Fear and forget

Amygdala intercalated neurons are required for expression of fear extinction.
http://www.ncbi.nlm.nih.gov/pubmed/18615014

Disclaimer: I appreciate all the positive feedback on the blog that I've received over the last month. I'm glad you guys are enjoying it! That having been said, I do get the occasional request for a shorter blog entry. So I suppose once a month, you guys deserve something you can read and digest in 5 minutes or less. So here goes nothing. I hope you appreciate the fanservice.

Today's Article
There are many fearful things in this world. Not the least of them is returning home at 10 PM only to realize you have a blog entry due by the next day. In all seriousness, fear is an adaptive mechanism geared towards survival. It allows us to mount a superior response in situations where we require additional attention. For example, fear is that involuntary emotion that causes us to run very, very fast the other way when we see an angry editor (or hungry lion) bearing down on us. Nevertheless, it is critical that we do not become consumed by the long-term effects of fear, which can become crippling and debilitating. Post-traumatic stress disorder (PTSD) affects sufferers with extreme anxiety. The relationship between long-term fear (anxiety) and and acute fear is still poorly understood, but this study attempts to shed further light upon the normal pathways by which fear is handled in healthy individuals.
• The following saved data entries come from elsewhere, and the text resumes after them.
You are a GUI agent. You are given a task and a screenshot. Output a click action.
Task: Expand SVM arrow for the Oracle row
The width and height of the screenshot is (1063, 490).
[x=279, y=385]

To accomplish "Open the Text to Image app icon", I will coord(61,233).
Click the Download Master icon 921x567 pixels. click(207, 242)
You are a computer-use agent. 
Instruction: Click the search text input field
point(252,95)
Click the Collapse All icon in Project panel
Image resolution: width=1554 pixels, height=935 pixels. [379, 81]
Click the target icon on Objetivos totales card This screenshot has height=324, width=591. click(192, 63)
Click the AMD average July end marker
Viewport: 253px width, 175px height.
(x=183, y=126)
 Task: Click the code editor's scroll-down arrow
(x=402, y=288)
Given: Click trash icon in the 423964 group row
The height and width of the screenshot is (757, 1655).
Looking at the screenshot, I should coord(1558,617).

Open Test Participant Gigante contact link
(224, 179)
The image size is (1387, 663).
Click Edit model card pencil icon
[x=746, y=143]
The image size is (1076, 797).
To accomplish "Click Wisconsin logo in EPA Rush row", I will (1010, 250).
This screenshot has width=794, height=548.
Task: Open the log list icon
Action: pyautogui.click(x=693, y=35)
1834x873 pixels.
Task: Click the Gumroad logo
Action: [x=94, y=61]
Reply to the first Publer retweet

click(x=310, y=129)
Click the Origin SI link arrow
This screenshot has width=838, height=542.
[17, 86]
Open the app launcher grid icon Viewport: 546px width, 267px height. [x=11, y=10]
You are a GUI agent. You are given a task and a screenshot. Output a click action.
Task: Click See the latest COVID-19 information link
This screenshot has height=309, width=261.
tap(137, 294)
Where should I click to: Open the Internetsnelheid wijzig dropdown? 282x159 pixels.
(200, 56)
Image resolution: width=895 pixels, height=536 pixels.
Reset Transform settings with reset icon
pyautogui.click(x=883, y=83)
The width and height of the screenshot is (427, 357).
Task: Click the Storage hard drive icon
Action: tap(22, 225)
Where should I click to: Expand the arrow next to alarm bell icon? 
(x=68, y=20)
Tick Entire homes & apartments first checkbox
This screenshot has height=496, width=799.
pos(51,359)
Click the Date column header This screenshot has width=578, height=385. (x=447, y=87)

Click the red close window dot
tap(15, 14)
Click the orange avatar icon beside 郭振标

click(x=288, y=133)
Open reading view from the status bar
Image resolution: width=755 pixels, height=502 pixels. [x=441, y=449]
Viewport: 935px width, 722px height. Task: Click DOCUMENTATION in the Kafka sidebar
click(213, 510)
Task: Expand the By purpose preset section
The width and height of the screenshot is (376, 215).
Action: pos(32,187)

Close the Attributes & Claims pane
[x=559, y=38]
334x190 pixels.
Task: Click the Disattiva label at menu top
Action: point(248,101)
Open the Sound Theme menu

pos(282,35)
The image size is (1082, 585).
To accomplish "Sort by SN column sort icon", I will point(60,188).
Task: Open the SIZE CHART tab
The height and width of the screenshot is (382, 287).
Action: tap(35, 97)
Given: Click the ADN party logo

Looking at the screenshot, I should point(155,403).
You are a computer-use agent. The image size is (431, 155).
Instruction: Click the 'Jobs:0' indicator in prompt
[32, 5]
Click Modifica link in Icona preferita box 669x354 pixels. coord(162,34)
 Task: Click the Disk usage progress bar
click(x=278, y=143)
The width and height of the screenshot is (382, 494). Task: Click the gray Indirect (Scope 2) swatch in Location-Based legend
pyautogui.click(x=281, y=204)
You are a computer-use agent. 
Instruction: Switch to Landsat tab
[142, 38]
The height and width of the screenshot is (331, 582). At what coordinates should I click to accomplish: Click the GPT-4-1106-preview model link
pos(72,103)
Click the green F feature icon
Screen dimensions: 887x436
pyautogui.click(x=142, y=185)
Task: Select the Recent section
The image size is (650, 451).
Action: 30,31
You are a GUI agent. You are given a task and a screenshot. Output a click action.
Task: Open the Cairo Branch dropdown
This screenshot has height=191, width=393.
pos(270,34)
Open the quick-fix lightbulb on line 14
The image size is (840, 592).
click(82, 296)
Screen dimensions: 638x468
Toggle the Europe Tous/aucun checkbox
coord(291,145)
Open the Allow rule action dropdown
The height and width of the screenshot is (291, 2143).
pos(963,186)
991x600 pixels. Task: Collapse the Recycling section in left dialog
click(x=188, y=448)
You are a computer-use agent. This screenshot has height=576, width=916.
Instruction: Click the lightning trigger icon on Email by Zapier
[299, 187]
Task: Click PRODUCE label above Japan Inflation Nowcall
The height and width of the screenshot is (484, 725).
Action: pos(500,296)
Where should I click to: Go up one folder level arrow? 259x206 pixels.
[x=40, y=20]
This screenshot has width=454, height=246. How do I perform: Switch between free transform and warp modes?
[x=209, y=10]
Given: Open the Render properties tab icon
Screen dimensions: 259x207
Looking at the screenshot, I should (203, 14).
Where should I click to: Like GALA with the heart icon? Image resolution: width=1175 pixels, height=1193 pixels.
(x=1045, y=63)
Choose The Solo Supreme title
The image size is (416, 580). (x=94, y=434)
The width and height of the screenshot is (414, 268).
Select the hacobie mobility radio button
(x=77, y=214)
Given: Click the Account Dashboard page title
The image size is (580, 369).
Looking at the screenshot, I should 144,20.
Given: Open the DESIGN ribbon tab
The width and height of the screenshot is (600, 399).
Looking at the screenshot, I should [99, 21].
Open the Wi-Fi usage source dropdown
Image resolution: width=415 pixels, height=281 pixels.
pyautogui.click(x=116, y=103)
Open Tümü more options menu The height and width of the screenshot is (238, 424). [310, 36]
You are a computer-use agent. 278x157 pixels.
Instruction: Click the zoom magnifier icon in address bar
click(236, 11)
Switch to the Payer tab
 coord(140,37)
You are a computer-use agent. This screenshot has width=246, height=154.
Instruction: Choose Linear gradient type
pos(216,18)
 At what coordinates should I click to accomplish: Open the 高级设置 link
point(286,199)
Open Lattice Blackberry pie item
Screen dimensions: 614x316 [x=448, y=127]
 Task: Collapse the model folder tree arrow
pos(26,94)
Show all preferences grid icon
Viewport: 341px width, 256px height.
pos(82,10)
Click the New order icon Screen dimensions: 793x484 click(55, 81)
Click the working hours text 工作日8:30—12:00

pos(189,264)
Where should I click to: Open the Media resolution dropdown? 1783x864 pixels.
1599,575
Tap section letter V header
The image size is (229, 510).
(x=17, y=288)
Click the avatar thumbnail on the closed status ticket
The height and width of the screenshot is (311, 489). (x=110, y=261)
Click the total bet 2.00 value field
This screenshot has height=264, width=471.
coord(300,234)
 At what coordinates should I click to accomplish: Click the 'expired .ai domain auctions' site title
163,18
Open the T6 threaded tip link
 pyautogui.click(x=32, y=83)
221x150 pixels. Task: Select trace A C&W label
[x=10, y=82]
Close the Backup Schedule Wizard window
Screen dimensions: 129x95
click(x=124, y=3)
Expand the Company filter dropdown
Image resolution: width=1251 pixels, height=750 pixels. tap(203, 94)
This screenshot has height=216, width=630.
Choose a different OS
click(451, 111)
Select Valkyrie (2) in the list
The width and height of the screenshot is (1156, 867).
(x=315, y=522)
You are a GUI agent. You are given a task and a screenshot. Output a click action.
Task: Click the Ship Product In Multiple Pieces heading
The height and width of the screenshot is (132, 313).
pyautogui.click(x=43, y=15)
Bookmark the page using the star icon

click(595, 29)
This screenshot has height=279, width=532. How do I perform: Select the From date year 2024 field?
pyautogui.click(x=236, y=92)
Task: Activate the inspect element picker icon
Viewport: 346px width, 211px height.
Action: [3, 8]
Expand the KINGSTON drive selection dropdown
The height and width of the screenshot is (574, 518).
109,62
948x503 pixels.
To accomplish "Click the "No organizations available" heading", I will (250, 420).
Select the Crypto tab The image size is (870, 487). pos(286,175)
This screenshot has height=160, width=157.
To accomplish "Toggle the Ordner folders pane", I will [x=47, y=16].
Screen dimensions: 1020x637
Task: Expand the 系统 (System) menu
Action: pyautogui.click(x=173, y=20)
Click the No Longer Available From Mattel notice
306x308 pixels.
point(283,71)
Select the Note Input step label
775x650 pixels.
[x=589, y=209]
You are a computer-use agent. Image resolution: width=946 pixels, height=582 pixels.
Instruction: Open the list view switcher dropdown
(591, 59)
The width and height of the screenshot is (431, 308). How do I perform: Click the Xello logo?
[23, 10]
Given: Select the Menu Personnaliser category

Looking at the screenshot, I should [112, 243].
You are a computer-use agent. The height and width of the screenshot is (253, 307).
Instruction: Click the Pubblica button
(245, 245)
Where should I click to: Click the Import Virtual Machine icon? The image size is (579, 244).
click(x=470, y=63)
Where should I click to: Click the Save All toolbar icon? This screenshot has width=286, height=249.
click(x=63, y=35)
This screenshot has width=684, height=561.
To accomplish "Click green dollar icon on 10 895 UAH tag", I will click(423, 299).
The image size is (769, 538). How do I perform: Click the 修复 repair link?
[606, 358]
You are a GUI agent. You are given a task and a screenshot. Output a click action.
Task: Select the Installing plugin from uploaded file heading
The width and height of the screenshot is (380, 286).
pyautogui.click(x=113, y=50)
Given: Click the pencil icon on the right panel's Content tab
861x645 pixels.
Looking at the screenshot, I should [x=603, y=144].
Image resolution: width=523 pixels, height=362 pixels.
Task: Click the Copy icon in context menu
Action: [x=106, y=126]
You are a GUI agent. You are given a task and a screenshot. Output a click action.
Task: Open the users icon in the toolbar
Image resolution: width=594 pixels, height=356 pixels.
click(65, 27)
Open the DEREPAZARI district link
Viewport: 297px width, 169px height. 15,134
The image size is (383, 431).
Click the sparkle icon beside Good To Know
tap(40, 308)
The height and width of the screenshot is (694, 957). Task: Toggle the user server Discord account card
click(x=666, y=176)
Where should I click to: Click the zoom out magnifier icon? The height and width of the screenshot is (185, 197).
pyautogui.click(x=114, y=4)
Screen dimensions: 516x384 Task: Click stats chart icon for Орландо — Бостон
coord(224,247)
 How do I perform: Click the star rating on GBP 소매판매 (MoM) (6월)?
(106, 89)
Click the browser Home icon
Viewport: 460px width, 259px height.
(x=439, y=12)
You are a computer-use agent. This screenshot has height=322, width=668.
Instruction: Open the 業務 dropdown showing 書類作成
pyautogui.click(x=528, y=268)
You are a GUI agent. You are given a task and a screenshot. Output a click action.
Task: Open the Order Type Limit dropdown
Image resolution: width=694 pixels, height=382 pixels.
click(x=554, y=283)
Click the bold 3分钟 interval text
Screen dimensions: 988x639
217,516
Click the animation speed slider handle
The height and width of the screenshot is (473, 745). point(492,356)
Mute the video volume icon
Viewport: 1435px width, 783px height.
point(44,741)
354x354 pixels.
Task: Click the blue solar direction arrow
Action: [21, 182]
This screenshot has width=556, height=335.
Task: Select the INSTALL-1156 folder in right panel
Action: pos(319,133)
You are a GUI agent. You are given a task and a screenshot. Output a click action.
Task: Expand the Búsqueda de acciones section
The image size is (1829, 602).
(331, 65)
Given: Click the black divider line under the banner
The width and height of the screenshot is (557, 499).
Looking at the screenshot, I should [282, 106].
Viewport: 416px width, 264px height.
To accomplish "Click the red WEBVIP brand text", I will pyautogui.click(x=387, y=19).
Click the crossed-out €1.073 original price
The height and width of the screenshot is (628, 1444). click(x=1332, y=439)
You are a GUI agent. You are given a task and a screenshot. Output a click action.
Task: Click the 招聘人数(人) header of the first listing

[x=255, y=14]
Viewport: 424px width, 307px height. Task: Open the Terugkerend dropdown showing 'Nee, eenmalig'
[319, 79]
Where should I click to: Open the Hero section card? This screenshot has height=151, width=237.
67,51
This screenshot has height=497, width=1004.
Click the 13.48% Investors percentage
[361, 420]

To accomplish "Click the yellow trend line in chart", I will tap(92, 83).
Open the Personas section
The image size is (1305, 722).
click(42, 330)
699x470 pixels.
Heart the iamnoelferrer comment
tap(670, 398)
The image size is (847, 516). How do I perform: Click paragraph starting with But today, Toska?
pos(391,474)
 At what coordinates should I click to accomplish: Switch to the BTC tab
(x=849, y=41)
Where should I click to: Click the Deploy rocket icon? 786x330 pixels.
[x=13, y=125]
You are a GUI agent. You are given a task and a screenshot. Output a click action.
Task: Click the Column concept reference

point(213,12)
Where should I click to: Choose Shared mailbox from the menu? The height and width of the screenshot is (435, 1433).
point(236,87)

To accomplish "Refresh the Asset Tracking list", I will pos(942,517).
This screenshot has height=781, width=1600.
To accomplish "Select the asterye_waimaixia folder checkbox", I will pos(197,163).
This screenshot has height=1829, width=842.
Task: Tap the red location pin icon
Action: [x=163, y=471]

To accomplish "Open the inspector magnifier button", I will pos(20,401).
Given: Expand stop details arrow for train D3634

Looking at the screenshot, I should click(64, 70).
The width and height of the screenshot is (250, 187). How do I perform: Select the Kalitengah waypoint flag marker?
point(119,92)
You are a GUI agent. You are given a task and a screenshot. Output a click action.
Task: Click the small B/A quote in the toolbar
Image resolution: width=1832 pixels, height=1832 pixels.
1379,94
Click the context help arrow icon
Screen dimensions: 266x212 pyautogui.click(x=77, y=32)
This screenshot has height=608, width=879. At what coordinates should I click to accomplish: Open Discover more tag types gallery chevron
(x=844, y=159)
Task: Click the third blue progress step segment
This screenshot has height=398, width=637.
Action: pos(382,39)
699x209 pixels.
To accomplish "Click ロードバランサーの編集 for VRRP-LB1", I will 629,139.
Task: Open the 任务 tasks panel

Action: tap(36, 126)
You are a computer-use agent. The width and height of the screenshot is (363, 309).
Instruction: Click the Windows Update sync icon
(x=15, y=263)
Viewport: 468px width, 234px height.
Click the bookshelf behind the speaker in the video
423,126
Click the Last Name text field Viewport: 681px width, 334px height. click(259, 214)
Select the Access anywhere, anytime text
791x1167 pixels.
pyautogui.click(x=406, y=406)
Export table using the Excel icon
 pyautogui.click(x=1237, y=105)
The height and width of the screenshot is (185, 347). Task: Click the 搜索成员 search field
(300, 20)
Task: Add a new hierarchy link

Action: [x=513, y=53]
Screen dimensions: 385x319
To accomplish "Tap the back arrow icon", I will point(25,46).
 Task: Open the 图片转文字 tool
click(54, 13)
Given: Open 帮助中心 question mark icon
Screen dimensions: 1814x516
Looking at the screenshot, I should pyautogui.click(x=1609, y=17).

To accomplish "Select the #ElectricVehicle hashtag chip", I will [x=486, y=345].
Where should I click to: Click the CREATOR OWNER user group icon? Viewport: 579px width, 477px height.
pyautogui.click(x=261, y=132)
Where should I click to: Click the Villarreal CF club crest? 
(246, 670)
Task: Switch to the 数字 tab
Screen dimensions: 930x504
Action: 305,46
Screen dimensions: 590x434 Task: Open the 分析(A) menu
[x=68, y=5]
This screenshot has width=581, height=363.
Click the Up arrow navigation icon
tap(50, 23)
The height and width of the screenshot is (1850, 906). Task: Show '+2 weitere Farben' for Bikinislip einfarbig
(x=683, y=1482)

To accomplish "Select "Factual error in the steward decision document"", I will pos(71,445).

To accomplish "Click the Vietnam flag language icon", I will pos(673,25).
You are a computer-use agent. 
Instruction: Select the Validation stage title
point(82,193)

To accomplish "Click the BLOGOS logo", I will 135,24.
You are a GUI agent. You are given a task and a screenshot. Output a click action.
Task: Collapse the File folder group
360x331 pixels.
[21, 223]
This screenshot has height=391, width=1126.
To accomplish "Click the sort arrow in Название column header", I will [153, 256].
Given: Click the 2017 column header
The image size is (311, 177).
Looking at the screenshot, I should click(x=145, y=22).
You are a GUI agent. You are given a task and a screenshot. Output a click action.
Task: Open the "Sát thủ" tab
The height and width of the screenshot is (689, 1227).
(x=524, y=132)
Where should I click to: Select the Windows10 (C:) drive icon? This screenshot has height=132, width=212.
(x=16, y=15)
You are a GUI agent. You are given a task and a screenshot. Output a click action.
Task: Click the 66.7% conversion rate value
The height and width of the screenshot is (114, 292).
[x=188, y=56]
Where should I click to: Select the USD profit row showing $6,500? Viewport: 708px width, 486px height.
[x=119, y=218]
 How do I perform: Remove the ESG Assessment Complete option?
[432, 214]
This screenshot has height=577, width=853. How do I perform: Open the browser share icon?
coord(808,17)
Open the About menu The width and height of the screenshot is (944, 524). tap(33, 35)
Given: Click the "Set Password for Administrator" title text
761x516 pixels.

Today's researchers asked whether the process of reducing fear after a harrowing situation, and removing the emotion of fear from memories, can be traced to a single region of the brain. This process is called 'fear extinction'. In fact, they found it could be traced to a single cell type, named the ITC neuron. These neurons reside in discrete clusters within the central fear processing center of the brain, the amygdala. Using a nifty biochemical trick, the researchers were able to piggyback a toxic molecule onto a chemical signal that these cells normally respond to in the brain, but neighboring cells don't recognize. This technique is also seeing use in the treatment of cancer. They applied this concoction in the vicinity of the ITC cell clusters in a rat's brain. Once inside the cell, this toxic molecule specifically killed the ITC cells.

The researchers then tested the rats for their responses to fear. They found that rats with the ITC neurons missing were able to respond normally to acutely fearful situations, but they continued to show elevated fear much longer than normal rats (up to a week). This result was strongly suggestive that ITC neurons pay a significant role in fear extinction. Although the length of the study was relatively short, it provides hope that specific neurons whose activity might be targeted by drugs or other therapies, are involved in the processes that underly excessive fear. The study does not describe a link between this region and any of the (rather poor) animal models of PTSD. Nevertheless, it is intriguing that one neuron type could be responsible for such a complex behavior as fear extinction. Substantial further work remains to validate these cells as a therapeutic target for anxiety or PTSD, but the discovery of ITC neurons it is a significant milestone. An interesting next step for this research would be to use functional imaging to study these clusters in the amygdala of patients suffering from PTSD. This technique would allow us to determine whether this brain region is functioning abnormally - it could be that a PTSD event causes such a sustained, high level of fear that these circuits are 'overloaded' so to speak. If so we might be able to study these cells more carefully for drug targets. Treatment of deep brain regions is still very difficult, but some intervention and possibly prophylaxis (for soldiers) might be possible.